# [Advanced] 5 Spark Tips that will get you to another level

There are many different tools in the world, each of which solves a range of problems. Many of them are judged by how well and correct they solve this or that problem, but there are tools that you just like, you want to use them. They are properly designed and fit well in your hand, you do not need to dig into the documentation and understand how to do this or that simple action. About one of these tools for me I will be writing this series of posts.

[Reference](https://luminousmen.com/)

## 1. DO NOT collect data on Local Driver

If your RDD/DataFrame is so large that all its elements will not fit into the driver machine memory, **DO NOT** do the following:

In [None]:
data = df.collect()

Collect action will try to move all data in RDD/DataFrame to the machine with the driver and where it may run out of memory and crash. Instead, you can make sure that the number of items returned is sampled by calling 'take' or 'takeSample', or perhaps by filtering your RDD/DataFrame.

## 2. Specify the schema

When reading CSV and JSON files, you get better performance by specifying the schema, instead of using the inference mechanism - specifying the schema reduces errors and is recommended for production code.

In [None]:
from pyspark.sql.types import (StructType, StructField, 
    DoubleType, IntegerType, StringType)

schema = StructType([   
    StructField('A', IntegerType(), nullable=False),    
    StructField('B', DoubleType(), nullable=False),    
    StructField('C', StringType(), nullable=False)
])

df = sc.read.csv('/some/input/file.csv', inferSchema=False)

Also, Use the right datatype. Avro has easy serialization/deserialization, which allows for efficient integration of ingestion processes. Meanwhile, Parquet allows you to work effectively when selecting specific columns and can be effective for storing intermediate files. But the parquet files are immutable, modifications require overwriting the whole data set, however, Avro files can easily cope with frequent schema changes.
Reference: https://luminousmen.com/post/big-data-file-formats

## 3. Avoid reduceByKey when the input and output value types are different

If for any reason you have RDD-based jobs, use wisely reduceByKey operations.

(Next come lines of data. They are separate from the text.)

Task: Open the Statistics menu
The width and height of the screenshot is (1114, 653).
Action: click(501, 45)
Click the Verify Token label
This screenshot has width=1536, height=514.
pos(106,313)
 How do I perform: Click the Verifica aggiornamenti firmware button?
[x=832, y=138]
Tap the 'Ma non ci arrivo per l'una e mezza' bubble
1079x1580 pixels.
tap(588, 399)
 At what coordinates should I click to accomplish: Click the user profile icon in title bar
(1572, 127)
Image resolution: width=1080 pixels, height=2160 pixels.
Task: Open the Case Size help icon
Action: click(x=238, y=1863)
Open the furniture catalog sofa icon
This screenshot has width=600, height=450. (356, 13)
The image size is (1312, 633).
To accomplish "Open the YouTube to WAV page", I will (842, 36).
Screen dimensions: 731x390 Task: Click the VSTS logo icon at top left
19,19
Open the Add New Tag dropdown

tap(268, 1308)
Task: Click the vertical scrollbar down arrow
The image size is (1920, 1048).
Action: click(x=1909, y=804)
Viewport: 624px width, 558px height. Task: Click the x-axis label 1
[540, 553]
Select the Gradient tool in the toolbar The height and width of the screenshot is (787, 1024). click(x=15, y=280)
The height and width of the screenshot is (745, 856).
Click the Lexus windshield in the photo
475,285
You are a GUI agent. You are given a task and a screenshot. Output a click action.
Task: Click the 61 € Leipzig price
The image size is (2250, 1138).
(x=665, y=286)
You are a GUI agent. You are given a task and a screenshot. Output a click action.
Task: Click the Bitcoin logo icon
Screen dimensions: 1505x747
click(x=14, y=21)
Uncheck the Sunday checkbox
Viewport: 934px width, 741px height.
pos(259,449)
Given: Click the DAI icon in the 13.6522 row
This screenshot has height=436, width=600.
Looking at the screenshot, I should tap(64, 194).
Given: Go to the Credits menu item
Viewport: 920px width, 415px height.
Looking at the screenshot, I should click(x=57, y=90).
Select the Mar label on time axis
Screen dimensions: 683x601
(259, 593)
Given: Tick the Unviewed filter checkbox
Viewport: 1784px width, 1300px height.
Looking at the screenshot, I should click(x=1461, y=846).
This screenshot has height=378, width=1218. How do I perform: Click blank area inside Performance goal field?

Consider the job of creating a set of strings for each key:

In [None]:
rdd.map(lambda p: (p[0], {p[1]})) \
    .reduceByKey(lambda x, y: x | y) \
    .collect()

Note that the input values are strings and the output values are sets. The map operation creates lots of temporary small objects. A better way to handle this scenario is to use aggregateByKey:

In [None]:
def merge_vals(xs, x):
    xs.add(x)
    return xs

def combine(xs, ys):
    return xs | ys

rdd.aggregateByKey(set(), merge_vals, combine).collect()

## 4. Don't use count when you don't need to return the exact number of rows

When you don't need to return the exact number of rows, It's efficient to use

In [None]:
df = sqlContext.read().json(...);
if not len(df.take(1)):
    ...

#### instead of

In [None]:
if not df.count():
    ...

## 5. Using bucketing in Pyspark

Bucketing is an optimization method that breaks down data into more manageable parts (buckets) to determine the data partitioning while it is written out. The motivation for this method is to make successive reads of the data more performant for downstream jobs if the SQL operators can make use of this property. In our example, we can optimize the execution of join queries by avoiding shuffles(also known as exchanges) of the tables involved in the join. Using bucketing leads to a smaller number of exchanges (and, consequently, stages), because shuffling may not be required — both DataFrames may already be located in the same partitions.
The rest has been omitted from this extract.